### [Exercise input]
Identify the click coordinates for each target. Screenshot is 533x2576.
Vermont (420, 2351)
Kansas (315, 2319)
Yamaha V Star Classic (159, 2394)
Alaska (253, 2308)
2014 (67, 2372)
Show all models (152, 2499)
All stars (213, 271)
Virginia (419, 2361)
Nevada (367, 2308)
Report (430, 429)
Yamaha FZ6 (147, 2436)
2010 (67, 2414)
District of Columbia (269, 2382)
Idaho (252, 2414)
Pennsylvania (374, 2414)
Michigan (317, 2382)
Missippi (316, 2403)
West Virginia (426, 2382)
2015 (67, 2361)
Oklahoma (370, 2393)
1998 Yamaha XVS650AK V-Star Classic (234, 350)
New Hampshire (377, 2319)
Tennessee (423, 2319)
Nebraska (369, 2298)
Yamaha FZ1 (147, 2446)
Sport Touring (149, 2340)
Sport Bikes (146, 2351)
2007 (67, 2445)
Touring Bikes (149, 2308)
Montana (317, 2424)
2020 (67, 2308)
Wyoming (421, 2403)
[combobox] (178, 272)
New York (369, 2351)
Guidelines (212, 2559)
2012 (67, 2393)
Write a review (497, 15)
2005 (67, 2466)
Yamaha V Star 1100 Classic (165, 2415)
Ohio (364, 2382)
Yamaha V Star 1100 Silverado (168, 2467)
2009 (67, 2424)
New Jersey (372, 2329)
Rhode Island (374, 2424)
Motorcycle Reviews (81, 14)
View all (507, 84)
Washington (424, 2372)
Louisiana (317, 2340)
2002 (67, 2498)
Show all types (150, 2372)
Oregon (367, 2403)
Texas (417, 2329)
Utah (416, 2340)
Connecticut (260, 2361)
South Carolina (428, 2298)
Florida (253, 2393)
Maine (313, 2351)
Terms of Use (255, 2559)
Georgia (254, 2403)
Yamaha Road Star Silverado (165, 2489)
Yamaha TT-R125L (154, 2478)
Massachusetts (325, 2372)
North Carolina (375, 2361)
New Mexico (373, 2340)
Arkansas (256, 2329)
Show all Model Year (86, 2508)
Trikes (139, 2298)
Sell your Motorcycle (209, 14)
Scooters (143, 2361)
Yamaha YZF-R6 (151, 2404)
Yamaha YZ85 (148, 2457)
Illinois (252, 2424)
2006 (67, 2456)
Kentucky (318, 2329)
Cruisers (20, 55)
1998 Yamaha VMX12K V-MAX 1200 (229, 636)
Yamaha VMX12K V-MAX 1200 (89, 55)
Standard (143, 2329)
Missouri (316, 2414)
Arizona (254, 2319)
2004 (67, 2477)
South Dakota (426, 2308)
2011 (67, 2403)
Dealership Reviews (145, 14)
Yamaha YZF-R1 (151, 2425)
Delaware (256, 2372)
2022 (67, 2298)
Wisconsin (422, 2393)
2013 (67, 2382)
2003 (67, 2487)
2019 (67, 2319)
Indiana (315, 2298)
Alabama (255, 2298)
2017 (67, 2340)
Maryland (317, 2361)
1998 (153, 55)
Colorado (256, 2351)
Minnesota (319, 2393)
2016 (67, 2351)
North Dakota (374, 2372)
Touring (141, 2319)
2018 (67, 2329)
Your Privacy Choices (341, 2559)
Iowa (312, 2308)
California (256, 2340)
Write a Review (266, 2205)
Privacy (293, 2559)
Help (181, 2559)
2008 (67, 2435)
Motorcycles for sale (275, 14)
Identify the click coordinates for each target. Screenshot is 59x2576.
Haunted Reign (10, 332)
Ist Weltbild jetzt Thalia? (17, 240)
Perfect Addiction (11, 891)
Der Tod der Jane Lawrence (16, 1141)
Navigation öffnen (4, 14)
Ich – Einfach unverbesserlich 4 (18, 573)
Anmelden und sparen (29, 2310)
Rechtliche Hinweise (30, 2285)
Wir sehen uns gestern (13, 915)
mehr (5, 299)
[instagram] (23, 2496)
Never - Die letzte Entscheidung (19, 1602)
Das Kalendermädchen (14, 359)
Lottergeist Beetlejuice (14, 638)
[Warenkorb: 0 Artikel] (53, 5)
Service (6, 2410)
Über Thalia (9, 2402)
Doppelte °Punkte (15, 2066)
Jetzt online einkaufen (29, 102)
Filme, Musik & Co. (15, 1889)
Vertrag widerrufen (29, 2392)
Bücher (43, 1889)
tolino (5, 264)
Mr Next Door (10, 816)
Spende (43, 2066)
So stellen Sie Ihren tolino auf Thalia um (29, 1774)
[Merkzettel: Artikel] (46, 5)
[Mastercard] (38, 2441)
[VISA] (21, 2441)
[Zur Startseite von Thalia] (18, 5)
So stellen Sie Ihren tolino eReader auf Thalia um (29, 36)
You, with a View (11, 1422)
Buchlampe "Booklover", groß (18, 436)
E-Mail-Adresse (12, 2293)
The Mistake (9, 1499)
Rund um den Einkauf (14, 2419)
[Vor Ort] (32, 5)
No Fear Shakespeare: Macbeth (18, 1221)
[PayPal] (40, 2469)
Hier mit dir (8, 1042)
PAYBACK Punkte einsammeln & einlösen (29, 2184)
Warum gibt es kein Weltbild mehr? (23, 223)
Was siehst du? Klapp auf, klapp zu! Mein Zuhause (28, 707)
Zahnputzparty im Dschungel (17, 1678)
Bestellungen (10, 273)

### [Problem]
Give back each record, exactly as it reads.

### [Output of the task]
Identify the click coordinates for each target. Screenshot is 533x2576.
Vermont (420, 2351)
Kansas (315, 2319)
Yamaha V Star Classic (159, 2394)
Alaska (253, 2308)
2014 (67, 2372)
Show all models (152, 2499)
All stars (213, 271)
Virginia (419, 2361)
Nevada (367, 2308)
Report (430, 429)
Yamaha FZ6 (147, 2436)
2010 (67, 2414)
District of Columbia (269, 2382)
Idaho (252, 2414)
Pennsylvania (374, 2414)
Michigan (317, 2382)
Missippi (316, 2403)
West Virginia (426, 2382)
2015 (67, 2361)
Oklahoma (370, 2393)
1998 Yamaha XVS650AK V-Star Classic (234, 350)
New Hampshire (377, 2319)
Tennessee (423, 2319)
Nebraska (369, 2298)
Yamaha FZ1 (147, 2446)
Sport Touring (149, 2340)
Sport Bikes (146, 2351)
2007 (67, 2445)
Touring Bikes (149, 2308)
Montana (317, 2424)
2020 (67, 2308)
Wyoming (421, 2403)
[combobox] (178, 272)
New York (369, 2351)
Guidelines (212, 2559)
2012 (67, 2393)
Write a review (497, 15)
2005 (67, 2466)
Yamaha V Star 1100 Classic (165, 2415)
Ohio (364, 2382)
Yamaha V Star 1100 Silverado (168, 2467)
2009 (67, 2424)
New Jersey (372, 2329)
Rhode Island (374, 2424)
Motorcycle Reviews (81, 14)
View all (507, 84)
Washington (424, 2372)
Louisiana (317, 2340)
2002 (67, 2498)
Show all types (150, 2372)
Oregon (367, 2403)
Texas (417, 2329)
Utah (416, 2340)
Connecticut (260, 2361)
South Carolina (428, 2298)
Florida (253, 2393)
Maine (313, 2351)
Terms of Use (255, 2559)
Georgia (254, 2403)
Yamaha Road Star Silverado (165, 2489)
Yamaha TT-R125L (154, 2478)
Massachusetts (325, 2372)
North Carolina (375, 2361)
New Mexico (373, 2340)
Arkansas (256, 2329)
Show all Model Year (86, 2508)
Trikes (139, 2298)
Sell your Motorcycle (209, 14)
Scooters (143, 2361)
Yamaha YZF-R6 (151, 2404)
Yamaha YZ85 (148, 2457)
Illinois (252, 2424)
2006 (67, 2456)
Kentucky (318, 2329)
Cruisers (20, 55)
1998 Yamaha VMX12K V-MAX 1200 (229, 636)
Yamaha VMX12K V-MAX 1200 (89, 55)
Standard (143, 2329)
Missouri (316, 2414)
Arizona (254, 2319)
2004 (67, 2477)
South Dakota (426, 2308)
2011 (67, 2403)
Dealership Reviews (145, 14)
Yamaha YZF-R1 (151, 2425)
Delaware (256, 2372)
2022 (67, 2298)
Wisconsin (422, 2393)
2013 (67, 2382)
2003 (67, 2487)
2019 (67, 2319)
Indiana (315, 2298)
Alabama (255, 2298)
2017 (67, 2340)
Maryland (317, 2361)
1998 (153, 55)
Colorado (256, 2351)
Minnesota (319, 2393)
2016 (67, 2351)
North Dakota (374, 2372)
Touring (141, 2319)
2018 (67, 2329)
Your Privacy Choices (341, 2559)
Iowa (312, 2308)
California (256, 2340)
Write a Review (266, 2205)
Privacy (293, 2559)
Help (181, 2559)
2008 (67, 2435)
Motorcycles for sale (275, 14)
Identify the click coordinates for each target. Screenshot is 59x2576.
Haunted Reign (10, 332)
Ist Weltbild jetzt Thalia? (17, 240)
Perfect Addiction (11, 891)
Der Tod der Jane Lawrence (16, 1141)
Navigation öffnen (4, 14)
Ich – Einfach unverbesserlich 4 (18, 573)
Anmelden und sparen (29, 2310)
Rechtliche Hinweise (30, 2285)
Wir sehen uns gestern (13, 915)
mehr (5, 299)
[instagram] (23, 2496)
Never - Die letzte Entscheidung (19, 1602)
Das Kalendermädchen (14, 359)
Lottergeist Beetlejuice (14, 638)
[Warenkorb: 0 Artikel] (53, 5)
Service (6, 2410)
Über Thalia (9, 2402)
Doppelte °Punkte (15, 2066)
Jetzt online einkaufen (29, 102)
Filme, Musik & Co. (15, 1889)
Vertrag widerrufen (29, 2392)
Bücher (43, 1889)
tolino (5, 264)
Mr Next Door (10, 816)
Spende (43, 2066)
So stellen Sie Ihren tolino auf Thalia um (29, 1774)
[Merkzettel: Artikel] (46, 5)
[Mastercard] (38, 2441)
[VISA] (21, 2441)
[Zur Startseite von Thalia] (18, 5)
So stellen Sie Ihren tolino eReader auf Thalia um (29, 36)
You, with a View (11, 1422)
Buchlampe "Booklover", groß (18, 436)
E-Mail-Adresse (12, 2293)
The Mistake (9, 1499)
Rund um den Einkauf (14, 2419)
[Vor Ort] (32, 5)
No Fear Shakespeare: Macbeth (18, 1221)
[PayPal] (40, 2469)
Hier mit dir (8, 1042)
PAYBACK Punkte einsammeln & einlösen (29, 2184)
Warum gibt es kein Weltbild mehr? (23, 223)
Was siehst du? Klapp auf, klapp zu! Mein Zuhause (28, 707)
Zahnputzparty im Dschungel (17, 1678)
Bestellungen (10, 273)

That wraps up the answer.